Demolition of a gas station at the corner of Monmouth and West streets was completed in August to clear the way for 57 new homes. (Click to enlarge)

By JOHN T. WARD

Officials of the bank that owns the rights to build the Courtyards at Monmouth housing development told Red Bank officials Thursday night that the project will begin going into the ground at a blighted corner this year.

They also pledged to be better neighbors, after a demolition contractor failed to fulfill a pledge by the bank to give adjoining homeowners advance notice of demolition work last August. Neighbors complained at the time about dust that had infiltrated their homes.

“We admit it, our wrecking contractor blew it,” said Amboy Bank chief operating officer Stanley Koureyva, who apologized to neighbors who turned out for a meeting of the borough zoning board.

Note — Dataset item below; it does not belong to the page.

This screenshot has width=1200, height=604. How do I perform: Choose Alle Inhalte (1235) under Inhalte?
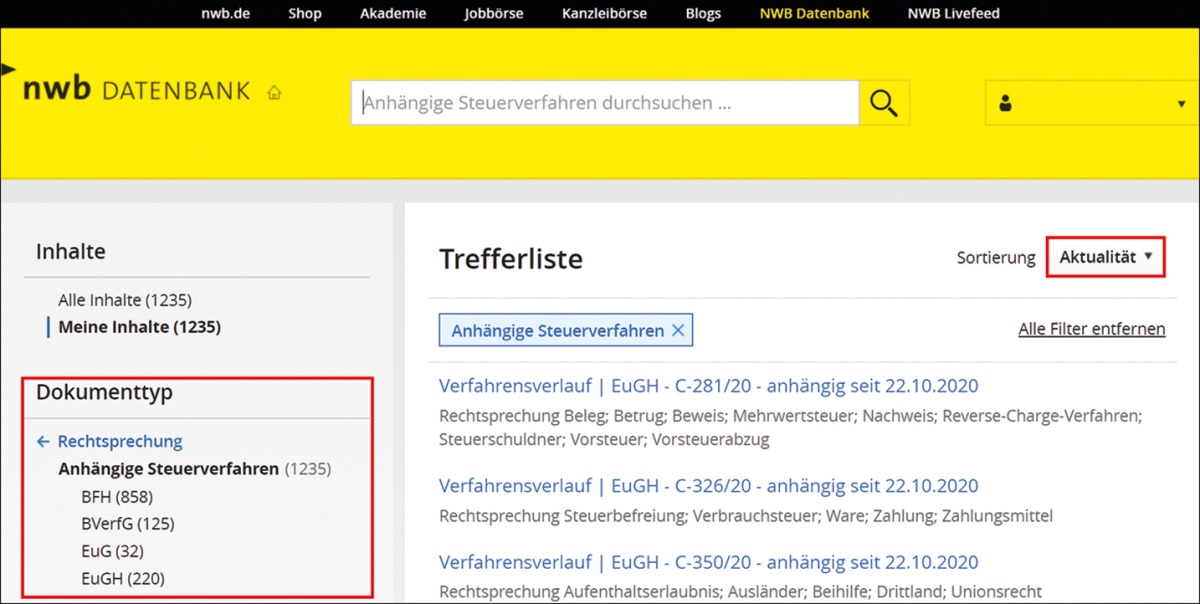(125, 300)
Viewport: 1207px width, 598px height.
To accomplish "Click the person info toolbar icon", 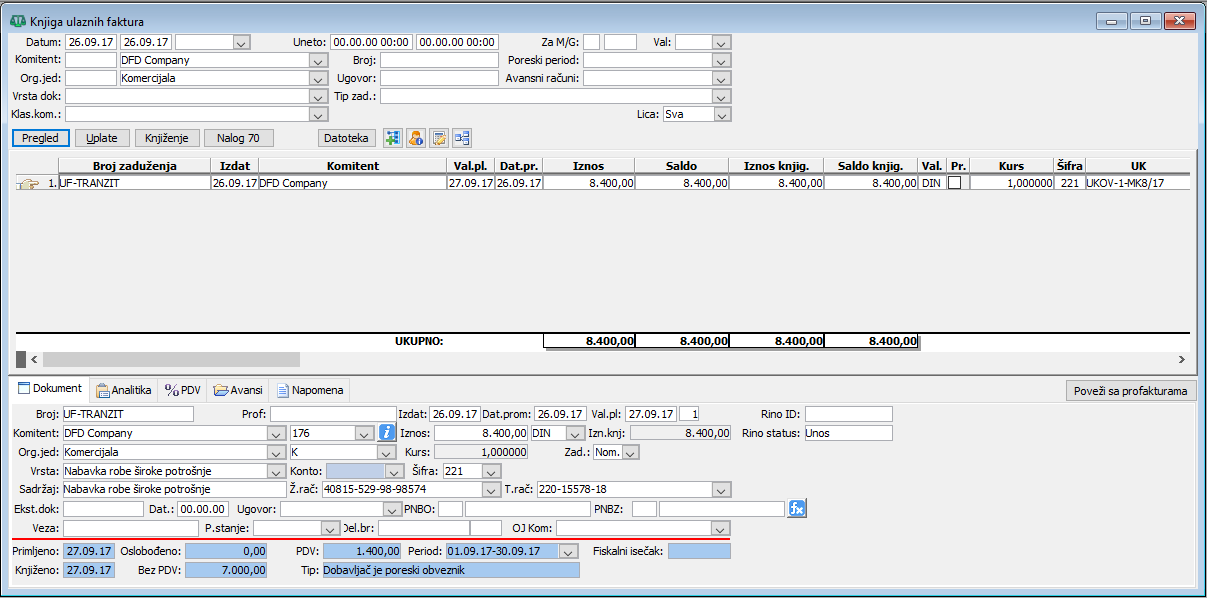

Amboy, whose GS Realty subsidiary won board approval for the project last April, was back on what was characterized as a minor technicality: the desire to split the project’s 45 market-rate units and 12 affordable units into separate lots by the creation of a 100-foot-long property boundary.

Bank representatives told the board the change was necessary for “financing options” that they did not detail, and said the change would have no effect whatsoever on the approved plan, or when it gets built.

The borough council last week approved a developer’s agreement with the bank that requires that the affordable units be completed before the final certificate of occupancy on the market-rate units is issued by the town.

Koureyva said that obligation will be met, even though the bank plans to sell the two parcels, “probably to to two different developers,” because Amboy is financing the buildout at the site, which is bounded by Monmouth, West and Oakland streets.

“GS Realty will never build,” he said. Instead, “we will sell it to a very responsible developer that is well known to the county.”

Two prior development plans under different owners failed to yield any progress at the corner, which is considered integral to a revitalization of the western Monmouth Street corridor linking the town’s two main business districts.

Amboy, by contrast, is “staying in this through the end,” Koureyva said.

No objections to the subdivision proposal were voiced, and the board granted unanimous approval.